The problem: Copy the lines of data below word for word, starting at the line that contains "You are a computer-use" and ending at the line that contains "Action: coord(63,107)", with both of those lines included.

⟨

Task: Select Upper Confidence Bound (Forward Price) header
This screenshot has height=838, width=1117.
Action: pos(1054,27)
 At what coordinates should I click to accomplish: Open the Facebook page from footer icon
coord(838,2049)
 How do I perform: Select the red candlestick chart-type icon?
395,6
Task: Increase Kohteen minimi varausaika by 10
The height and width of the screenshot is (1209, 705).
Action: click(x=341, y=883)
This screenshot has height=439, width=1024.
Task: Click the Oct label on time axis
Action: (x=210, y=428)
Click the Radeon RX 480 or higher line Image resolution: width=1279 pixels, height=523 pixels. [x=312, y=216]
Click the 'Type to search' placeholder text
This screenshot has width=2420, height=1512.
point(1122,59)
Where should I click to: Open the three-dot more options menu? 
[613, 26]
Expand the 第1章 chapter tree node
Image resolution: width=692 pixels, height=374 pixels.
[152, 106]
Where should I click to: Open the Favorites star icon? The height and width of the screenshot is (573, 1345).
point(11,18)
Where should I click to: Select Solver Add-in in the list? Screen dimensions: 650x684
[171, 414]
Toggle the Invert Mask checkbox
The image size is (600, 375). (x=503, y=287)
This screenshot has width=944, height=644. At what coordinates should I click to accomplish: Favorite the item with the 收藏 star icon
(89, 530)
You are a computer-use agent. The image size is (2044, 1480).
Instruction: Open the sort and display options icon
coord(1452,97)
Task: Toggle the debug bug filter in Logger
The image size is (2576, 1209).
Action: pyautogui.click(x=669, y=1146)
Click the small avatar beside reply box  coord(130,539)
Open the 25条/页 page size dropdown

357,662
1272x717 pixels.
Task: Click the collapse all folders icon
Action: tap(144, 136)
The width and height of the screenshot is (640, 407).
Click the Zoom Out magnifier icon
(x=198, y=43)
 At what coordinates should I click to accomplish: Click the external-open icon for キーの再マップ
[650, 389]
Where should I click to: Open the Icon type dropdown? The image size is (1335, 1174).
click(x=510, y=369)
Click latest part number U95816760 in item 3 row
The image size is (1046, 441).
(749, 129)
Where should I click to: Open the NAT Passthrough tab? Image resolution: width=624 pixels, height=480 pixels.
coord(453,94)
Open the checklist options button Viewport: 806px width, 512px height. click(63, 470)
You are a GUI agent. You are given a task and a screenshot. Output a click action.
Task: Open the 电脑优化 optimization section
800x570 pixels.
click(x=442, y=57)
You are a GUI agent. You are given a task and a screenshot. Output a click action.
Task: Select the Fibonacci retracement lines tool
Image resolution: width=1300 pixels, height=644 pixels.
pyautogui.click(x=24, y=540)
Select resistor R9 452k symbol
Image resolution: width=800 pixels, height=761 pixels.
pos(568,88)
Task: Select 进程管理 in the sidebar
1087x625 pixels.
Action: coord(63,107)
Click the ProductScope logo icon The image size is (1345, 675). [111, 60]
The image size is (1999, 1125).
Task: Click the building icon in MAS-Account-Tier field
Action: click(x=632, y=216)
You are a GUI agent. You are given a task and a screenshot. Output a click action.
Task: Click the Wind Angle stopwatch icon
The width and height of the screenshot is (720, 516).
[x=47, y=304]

⟩

Answer to the problem:
You are a computer-use agent. The image size is (2044, 1480).
Instruction: Open the sort and display options icon
coord(1452,97)
Task: Toggle the debug bug filter in Logger
The image size is (2576, 1209).
Action: pyautogui.click(x=669, y=1146)
Click the small avatar beside reply box  coord(130,539)
Open the 25条/页 page size dropdown

357,662
1272x717 pixels.
Task: Click the collapse all folders icon
Action: tap(144, 136)
The width and height of the screenshot is (640, 407).
Click the Zoom Out magnifier icon
(x=198, y=43)
 At what coordinates should I click to accomplish: Click the external-open icon for キーの再マップ
[650, 389]
Where should I click to: Open the Icon type dropdown? The image size is (1335, 1174).
click(x=510, y=369)
Click latest part number U95816760 in item 3 row
The image size is (1046, 441).
(749, 129)
Where should I click to: Open the NAT Passthrough tab? Image resolution: width=624 pixels, height=480 pixels.
coord(453,94)
Open the checklist options button Viewport: 806px width, 512px height. click(63, 470)
You are a GUI agent. You are given a task and a screenshot. Output a click action.
Task: Open the 电脑优化 optimization section
800x570 pixels.
click(x=442, y=57)
You are a GUI agent. You are given a task and a screenshot. Output a click action.
Task: Select the Fibonacci retracement lines tool
Image resolution: width=1300 pixels, height=644 pixels.
pyautogui.click(x=24, y=540)
Select resistor R9 452k symbol
Image resolution: width=800 pixels, height=761 pixels.
pos(568,88)
Task: Select 进程管理 in the sidebar
1087x625 pixels.
Action: coord(63,107)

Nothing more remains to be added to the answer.